[Raw data]
-*-

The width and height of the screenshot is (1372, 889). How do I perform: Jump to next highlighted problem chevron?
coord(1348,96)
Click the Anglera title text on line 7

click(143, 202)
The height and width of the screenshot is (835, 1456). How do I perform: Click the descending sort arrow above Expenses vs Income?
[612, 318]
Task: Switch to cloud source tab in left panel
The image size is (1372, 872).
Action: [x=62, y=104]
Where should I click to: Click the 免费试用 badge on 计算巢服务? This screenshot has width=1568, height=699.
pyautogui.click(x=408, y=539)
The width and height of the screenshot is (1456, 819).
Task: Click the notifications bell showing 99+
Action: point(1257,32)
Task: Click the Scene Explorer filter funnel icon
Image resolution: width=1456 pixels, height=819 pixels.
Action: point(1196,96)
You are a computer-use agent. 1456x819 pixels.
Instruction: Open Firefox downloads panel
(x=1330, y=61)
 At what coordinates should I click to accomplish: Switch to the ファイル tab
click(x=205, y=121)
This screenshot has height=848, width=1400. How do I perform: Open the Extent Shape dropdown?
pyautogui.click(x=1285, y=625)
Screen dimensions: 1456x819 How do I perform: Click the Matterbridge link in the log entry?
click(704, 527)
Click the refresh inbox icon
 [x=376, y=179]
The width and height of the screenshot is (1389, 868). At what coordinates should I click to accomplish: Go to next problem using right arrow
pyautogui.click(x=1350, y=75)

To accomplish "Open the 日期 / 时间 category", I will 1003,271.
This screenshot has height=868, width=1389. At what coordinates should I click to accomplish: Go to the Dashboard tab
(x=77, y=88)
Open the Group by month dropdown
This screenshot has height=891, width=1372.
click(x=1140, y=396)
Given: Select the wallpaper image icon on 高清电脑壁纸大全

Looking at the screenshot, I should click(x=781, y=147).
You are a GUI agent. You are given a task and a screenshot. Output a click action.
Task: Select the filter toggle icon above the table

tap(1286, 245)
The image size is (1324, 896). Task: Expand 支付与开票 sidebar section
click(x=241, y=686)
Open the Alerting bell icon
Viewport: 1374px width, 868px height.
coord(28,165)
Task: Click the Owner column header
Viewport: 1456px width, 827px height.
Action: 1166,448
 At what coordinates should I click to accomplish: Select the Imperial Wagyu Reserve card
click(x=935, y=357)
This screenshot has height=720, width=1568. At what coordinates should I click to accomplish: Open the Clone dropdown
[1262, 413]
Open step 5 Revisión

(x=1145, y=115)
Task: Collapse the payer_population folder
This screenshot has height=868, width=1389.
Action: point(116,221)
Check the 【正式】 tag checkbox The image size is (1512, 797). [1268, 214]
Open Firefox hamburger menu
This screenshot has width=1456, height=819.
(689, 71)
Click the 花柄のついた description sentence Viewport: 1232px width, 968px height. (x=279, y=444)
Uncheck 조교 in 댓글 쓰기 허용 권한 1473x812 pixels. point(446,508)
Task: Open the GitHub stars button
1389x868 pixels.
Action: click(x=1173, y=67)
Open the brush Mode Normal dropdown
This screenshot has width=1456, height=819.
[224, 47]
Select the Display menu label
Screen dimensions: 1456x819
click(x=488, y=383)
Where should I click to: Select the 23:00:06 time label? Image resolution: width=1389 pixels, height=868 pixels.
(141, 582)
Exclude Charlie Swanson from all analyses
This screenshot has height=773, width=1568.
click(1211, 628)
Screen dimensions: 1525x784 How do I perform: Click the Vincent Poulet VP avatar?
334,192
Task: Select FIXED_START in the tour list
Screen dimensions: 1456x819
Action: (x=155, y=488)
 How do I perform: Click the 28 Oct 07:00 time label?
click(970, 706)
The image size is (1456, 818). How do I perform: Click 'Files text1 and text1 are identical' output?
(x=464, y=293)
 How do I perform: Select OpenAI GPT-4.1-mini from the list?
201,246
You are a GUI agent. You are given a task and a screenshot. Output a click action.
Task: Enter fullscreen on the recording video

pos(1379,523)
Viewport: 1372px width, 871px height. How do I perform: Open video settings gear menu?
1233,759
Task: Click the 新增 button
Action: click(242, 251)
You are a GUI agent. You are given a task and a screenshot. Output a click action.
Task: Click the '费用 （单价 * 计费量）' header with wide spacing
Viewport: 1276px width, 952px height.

-*-

[Work instructions] Set down all of the lines above without altering a word.

[Output of the task]
The width and height of the screenshot is (1372, 889). How do I perform: Jump to next highlighted problem chevron?
coord(1348,96)
Click the Anglera title text on line 7

click(143, 202)
The height and width of the screenshot is (835, 1456). How do I perform: Click the descending sort arrow above Expenses vs Income?
[612, 318]
Task: Switch to cloud source tab in left panel
The image size is (1372, 872).
Action: [x=62, y=104]
Where should I click to: Click the 免费试用 badge on 计算巢服务? This screenshot has width=1568, height=699.
pyautogui.click(x=408, y=539)
The width and height of the screenshot is (1456, 819).
Task: Click the notifications bell showing 99+
Action: point(1257,32)
Task: Click the Scene Explorer filter funnel icon
Image resolution: width=1456 pixels, height=819 pixels.
Action: point(1196,96)
You are a computer-use agent. 1456x819 pixels.
Instruction: Open Firefox downloads panel
(x=1330, y=61)
 At what coordinates should I click to accomplish: Switch to the ファイル tab
click(x=205, y=121)
This screenshot has height=848, width=1400. How do I perform: Open the Extent Shape dropdown?
pyautogui.click(x=1285, y=625)
Screen dimensions: 1456x819 How do I perform: Click the Matterbridge link in the log entry?
click(704, 527)
Click the refresh inbox icon
 [x=376, y=179]
The width and height of the screenshot is (1389, 868). At what coordinates should I click to accomplish: Go to next problem using right arrow
pyautogui.click(x=1350, y=75)

To accomplish "Open the 日期 / 时间 category", I will 1003,271.
This screenshot has height=868, width=1389. At what coordinates should I click to accomplish: Go to the Dashboard tab
(x=77, y=88)
Open the Group by month dropdown
This screenshot has height=891, width=1372.
click(x=1140, y=396)
Given: Select the wallpaper image icon on 高清电脑壁纸大全

Looking at the screenshot, I should click(x=781, y=147).
You are a GUI agent. You are given a task and a screenshot. Output a click action.
Task: Select the filter toggle icon above the table

tap(1286, 245)
The image size is (1324, 896). Task: Expand 支付与开票 sidebar section
click(x=241, y=686)
Open the Alerting bell icon
Viewport: 1374px width, 868px height.
coord(28,165)
Task: Click the Owner column header
Viewport: 1456px width, 827px height.
Action: 1166,448
 At what coordinates should I click to accomplish: Select the Imperial Wagyu Reserve card
click(x=935, y=357)
This screenshot has height=720, width=1568. At what coordinates should I click to accomplish: Open the Clone dropdown
[1262, 413]
Open step 5 Revisión

(x=1145, y=115)
Task: Collapse the payer_population folder
This screenshot has height=868, width=1389.
Action: point(116,221)
Check the 【正式】 tag checkbox The image size is (1512, 797). [1268, 214]
Open Firefox hamburger menu
This screenshot has width=1456, height=819.
(689, 71)
Click the 花柄のついた description sentence Viewport: 1232px width, 968px height. (x=279, y=444)
Uncheck 조교 in 댓글 쓰기 허용 권한 1473x812 pixels. point(446,508)
Task: Open the GitHub stars button
1389x868 pixels.
Action: click(x=1173, y=67)
Open the brush Mode Normal dropdown
This screenshot has width=1456, height=819.
[224, 47]
Select the Display menu label
Screen dimensions: 1456x819
click(x=488, y=383)
Where should I click to: Select the 23:00:06 time label? Image resolution: width=1389 pixels, height=868 pixels.
(141, 582)
Exclude Charlie Swanson from all analyses
This screenshot has height=773, width=1568.
click(1211, 628)
Screen dimensions: 1525x784 How do I perform: Click the Vincent Poulet VP avatar?
334,192
Task: Select FIXED_START in the tour list
Screen dimensions: 1456x819
Action: (x=155, y=488)
 How do I perform: Click the 28 Oct 07:00 time label?
click(970, 706)
The image size is (1456, 818). How do I perform: Click 'Files text1 and text1 are identical' output?
(x=464, y=293)
 How do I perform: Select OpenAI GPT-4.1-mini from the list?
201,246
You are a GUI agent. You are given a task and a screenshot. Output a click action.
Task: Enter fullscreen on the recording video

pos(1379,523)
Viewport: 1372px width, 871px height. How do I perform: Open video settings gear menu?
1233,759
Task: Click the 新增 button
Action: click(242, 251)
You are a GUI agent. You are given a task and a screenshot. Output a click action.
Task: Click the '费用 （单价 * 计费量）' header with wide spacing
Viewport: 1276px width, 952px height.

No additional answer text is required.